We recognize that the conduct of Odom’s attorney did not amount to misconduct, as did that of Washington’s attorney, and we do not label it as misconduct. However, it was designed to prejudice the codefendant Fincham by use of evidence, statements, and innuendos about his past illegal acts which might not be relevant to the present charge. The trial judge was familiar with the first indictment and trial, and he attempted to try co-defendants who had been properly joined, but in spite of his efforts he found that a fair trial for Fincham would be denied so 'long as he was in a joint trial with Odom. His finding is entitled to the “special respect,” and we find that the trial judge exercised the “sound discretion” required by Arizona v. Washington in concluding that the circumstances presented a situation of “manifest necessity” requiring a severance to insure a fair trial.
A defendant’s right to have his trial completed before a particular jury is not absolute. As pointed out by Justice Black in Wade v. Hunter, 336 U.S. 684, 689, 69 S.Ct. 834, 837, 93 L.Ed. 974 (1949): “[A] defendant’s valued right to have his trial completed by a particular tribunal must in some instances be subordinated to the public’s interest in fair trials designed to end in just judgments.”
The dissent’s analysis is unpersuasive because it reasons that the personal nature of the double jeopardy bar requires application of the manifest necessity test to gauge the trial court’s choice of which defendant among several or many to sever, given that there was plainly a manifest necessity to sever in the first place. Thus, the dissent advocates a two-tiered test, in which manifest necessity must be found to exist at both steps of the severance process. Applying the manifest necessity test in this fashion is inappropriate in light of that test’s origin in the historical context of single-defendant trials. See discussion in Arizona v. Washington, 434 U.S. at 506-10 & nn. 18-27, 98 S.Ct. at 830-32 & nn. 18-27. In this historical context, the development of an individually focused test to fit the mistrial situation is both understandable and entirely appropriate. But, in the context of joint trials (which, given the current reality of federal criminal law, are more often mass trials), the appropriate place for application of the manifest necessity test is the trial judge’s initial decision to stop the trial as it is then proceeding. The choice of whom to sever is a question of discretion, to be reviewed only for abuse, not by a second application of the extremely stringent manifest necessity test.

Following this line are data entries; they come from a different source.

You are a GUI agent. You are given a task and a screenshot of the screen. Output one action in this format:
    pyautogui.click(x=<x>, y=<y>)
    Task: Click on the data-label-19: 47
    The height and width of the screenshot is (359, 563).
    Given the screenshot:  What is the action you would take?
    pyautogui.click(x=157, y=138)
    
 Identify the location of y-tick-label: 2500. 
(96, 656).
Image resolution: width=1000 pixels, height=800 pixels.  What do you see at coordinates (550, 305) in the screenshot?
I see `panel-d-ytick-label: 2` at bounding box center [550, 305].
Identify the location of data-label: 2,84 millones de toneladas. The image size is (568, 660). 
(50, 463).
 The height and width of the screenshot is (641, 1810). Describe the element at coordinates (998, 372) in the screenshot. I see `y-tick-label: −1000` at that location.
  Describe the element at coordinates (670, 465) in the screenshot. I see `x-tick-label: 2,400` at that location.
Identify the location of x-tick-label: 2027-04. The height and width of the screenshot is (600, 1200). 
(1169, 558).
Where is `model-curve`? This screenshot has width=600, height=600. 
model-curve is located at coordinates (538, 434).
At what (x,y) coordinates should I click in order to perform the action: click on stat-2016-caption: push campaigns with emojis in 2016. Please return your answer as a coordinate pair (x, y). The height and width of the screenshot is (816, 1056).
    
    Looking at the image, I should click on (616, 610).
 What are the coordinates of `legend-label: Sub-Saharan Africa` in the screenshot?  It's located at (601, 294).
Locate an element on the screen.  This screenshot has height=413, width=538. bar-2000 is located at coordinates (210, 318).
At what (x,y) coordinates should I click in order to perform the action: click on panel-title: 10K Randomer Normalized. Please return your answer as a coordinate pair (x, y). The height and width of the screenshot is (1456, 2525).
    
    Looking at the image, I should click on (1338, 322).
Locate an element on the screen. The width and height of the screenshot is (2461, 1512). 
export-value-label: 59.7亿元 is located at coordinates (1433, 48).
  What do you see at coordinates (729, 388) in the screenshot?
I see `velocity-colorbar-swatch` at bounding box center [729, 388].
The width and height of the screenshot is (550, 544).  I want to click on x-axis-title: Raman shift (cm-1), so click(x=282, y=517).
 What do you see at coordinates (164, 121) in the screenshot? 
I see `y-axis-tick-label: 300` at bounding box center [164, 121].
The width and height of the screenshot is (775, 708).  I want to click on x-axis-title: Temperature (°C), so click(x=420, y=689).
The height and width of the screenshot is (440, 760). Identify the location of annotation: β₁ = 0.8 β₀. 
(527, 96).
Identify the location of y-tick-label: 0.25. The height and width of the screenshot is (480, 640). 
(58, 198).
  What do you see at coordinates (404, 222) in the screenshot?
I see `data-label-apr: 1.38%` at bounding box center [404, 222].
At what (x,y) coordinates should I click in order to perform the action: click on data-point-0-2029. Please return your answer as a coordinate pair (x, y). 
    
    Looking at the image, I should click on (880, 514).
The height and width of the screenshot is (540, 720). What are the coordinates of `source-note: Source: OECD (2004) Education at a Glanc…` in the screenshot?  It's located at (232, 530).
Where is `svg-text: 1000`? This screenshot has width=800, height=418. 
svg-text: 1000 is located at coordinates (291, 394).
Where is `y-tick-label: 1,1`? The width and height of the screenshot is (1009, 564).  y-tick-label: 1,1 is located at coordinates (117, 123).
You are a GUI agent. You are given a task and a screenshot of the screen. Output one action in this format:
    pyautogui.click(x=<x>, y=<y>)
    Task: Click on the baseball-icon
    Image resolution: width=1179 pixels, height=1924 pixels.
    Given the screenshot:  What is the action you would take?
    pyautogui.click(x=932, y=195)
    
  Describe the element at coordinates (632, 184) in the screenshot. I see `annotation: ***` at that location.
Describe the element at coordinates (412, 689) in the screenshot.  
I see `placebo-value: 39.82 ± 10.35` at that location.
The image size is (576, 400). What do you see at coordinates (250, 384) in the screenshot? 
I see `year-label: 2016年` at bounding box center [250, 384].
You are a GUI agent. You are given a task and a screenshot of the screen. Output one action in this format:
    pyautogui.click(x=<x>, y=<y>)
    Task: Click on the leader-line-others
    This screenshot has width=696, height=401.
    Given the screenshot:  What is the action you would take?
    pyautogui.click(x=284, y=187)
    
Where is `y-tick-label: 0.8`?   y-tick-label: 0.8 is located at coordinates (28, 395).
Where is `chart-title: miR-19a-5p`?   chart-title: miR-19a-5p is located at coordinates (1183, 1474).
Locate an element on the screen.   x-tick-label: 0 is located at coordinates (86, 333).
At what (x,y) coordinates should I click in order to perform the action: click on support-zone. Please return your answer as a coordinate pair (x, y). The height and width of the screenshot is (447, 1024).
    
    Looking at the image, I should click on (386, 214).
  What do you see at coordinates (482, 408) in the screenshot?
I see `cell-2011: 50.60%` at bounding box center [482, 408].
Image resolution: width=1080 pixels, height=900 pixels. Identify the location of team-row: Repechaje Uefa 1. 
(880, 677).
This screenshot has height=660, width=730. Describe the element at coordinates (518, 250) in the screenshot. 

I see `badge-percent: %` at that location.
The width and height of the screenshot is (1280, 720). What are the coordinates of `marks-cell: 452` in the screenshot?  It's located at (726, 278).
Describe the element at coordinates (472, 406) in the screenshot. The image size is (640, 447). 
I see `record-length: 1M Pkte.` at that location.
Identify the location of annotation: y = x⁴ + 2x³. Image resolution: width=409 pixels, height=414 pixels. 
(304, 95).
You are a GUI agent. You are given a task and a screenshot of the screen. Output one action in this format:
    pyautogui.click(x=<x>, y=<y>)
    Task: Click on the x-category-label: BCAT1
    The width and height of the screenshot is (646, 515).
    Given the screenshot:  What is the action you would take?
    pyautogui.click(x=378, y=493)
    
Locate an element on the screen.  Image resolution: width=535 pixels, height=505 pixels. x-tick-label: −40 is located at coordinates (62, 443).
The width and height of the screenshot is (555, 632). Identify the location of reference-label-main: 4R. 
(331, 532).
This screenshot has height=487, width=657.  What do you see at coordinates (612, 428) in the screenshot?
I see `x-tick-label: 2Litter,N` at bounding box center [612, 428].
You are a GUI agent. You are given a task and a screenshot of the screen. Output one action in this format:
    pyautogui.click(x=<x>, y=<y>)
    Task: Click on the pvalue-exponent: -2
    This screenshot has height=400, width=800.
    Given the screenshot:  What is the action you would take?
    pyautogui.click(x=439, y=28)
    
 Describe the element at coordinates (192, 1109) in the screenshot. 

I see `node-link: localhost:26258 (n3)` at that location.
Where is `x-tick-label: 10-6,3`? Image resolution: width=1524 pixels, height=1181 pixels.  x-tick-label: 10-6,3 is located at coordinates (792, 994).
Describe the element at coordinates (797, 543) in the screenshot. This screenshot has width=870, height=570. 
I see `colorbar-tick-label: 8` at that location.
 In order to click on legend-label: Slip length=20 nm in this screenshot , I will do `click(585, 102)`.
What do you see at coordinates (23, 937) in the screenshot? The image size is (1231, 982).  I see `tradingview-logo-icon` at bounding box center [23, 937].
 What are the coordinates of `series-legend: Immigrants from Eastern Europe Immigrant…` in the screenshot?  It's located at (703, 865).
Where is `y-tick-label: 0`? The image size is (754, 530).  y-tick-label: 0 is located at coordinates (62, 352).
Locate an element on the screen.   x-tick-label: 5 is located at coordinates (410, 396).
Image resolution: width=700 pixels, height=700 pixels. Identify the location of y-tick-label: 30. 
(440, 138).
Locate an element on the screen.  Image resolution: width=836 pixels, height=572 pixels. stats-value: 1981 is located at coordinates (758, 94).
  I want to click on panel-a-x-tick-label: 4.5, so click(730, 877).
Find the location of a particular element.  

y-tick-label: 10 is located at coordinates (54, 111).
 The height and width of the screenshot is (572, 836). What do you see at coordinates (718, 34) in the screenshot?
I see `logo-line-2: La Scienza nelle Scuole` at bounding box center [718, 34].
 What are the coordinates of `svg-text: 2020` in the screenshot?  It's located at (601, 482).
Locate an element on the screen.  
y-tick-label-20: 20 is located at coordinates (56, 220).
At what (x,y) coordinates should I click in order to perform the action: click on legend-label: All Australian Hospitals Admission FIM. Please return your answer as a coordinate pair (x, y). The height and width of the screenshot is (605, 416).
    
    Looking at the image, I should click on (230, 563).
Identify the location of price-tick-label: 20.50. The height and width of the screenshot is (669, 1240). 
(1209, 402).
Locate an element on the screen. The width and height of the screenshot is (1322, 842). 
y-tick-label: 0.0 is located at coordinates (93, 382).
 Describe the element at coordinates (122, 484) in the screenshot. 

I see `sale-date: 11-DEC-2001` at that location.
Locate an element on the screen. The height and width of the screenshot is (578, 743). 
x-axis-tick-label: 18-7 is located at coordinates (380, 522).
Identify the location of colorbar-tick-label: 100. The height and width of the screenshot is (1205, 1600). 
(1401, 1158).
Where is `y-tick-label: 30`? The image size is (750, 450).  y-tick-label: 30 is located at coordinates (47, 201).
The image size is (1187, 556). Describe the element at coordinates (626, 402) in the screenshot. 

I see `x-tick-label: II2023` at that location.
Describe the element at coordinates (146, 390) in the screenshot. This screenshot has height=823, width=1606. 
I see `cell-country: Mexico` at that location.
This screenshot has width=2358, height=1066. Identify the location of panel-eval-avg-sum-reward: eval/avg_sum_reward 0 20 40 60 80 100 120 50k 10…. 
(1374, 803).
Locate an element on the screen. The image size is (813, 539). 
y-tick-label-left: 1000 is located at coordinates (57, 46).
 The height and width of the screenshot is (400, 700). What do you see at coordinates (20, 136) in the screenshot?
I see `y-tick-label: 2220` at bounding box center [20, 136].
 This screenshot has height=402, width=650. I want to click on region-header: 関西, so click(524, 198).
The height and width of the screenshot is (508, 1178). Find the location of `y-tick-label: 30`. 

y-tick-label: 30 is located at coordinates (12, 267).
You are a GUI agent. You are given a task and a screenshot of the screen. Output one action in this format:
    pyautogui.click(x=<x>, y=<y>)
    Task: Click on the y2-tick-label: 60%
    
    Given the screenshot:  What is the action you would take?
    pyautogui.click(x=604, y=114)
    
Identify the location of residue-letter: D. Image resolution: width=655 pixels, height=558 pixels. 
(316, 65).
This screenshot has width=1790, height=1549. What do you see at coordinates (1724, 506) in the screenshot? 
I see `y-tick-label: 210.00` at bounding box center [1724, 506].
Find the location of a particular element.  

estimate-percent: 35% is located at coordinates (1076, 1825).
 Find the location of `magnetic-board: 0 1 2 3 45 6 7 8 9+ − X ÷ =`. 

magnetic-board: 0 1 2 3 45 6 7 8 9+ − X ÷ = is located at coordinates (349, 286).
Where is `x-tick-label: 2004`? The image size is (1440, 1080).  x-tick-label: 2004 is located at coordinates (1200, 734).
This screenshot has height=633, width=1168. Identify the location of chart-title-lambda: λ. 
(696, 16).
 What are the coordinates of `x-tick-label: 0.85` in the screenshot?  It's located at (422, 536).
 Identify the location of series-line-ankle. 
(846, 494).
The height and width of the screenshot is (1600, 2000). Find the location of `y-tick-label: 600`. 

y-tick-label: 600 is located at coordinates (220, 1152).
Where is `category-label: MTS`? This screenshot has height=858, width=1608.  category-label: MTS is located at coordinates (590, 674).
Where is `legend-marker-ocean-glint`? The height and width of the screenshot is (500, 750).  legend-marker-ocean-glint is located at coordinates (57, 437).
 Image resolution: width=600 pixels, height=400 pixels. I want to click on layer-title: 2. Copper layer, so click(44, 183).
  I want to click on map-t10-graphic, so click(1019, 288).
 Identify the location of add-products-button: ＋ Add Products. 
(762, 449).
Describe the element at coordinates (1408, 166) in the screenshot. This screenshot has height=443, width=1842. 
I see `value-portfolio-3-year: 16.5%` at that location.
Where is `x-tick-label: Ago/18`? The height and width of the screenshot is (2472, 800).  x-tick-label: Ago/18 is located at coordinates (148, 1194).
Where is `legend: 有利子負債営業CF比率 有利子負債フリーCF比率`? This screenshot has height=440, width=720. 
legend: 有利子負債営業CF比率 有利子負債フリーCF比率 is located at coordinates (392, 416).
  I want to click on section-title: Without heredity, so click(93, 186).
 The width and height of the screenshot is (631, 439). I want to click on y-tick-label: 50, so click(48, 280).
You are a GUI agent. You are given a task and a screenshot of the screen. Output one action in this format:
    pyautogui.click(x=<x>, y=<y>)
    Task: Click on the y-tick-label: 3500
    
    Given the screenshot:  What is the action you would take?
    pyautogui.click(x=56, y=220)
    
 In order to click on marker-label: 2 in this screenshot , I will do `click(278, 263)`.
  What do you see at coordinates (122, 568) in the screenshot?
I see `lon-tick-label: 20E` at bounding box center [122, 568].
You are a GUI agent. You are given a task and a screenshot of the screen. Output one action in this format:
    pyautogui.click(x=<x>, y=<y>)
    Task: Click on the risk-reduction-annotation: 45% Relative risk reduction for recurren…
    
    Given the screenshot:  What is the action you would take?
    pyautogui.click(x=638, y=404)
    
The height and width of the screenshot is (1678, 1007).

In this way, the interest of society in achieving fair and just trials for all, see Wade v. Hunter, 336 U.S. at 689, 69 S.Ct. at 837, will not be defeated by the mechanical application of a test rooted in historical antecedents insufficiently related to present realities to justify it in this context.
*1021We conclude that the severance met the standard of manifest necessity and there was no abuse of discretion in proceeding with the trial of Fincham. Appellant Odom’s protection against double jeopardy will not be violated by requiring him to go to trial on the present superseding indictment. The necessity for the severance was, after all, created by the defensive tactics employed by appellant and his attorney.
IV.
We find no merit to appellant’s claim that the government be denied the use of any evidence that may be developed after the date of the trial from which appellant was severed.
AFFIRMED.
. Appellant used the alias "Bud Kelly” and he was referred to more often as Kelly than by his given name Odom.
. The Court offers no opinion as to whether it might have been an abuse of discretion to proceed with Fincham’s trial had he not been severed previously, as those were not the circumstances of the case now before us.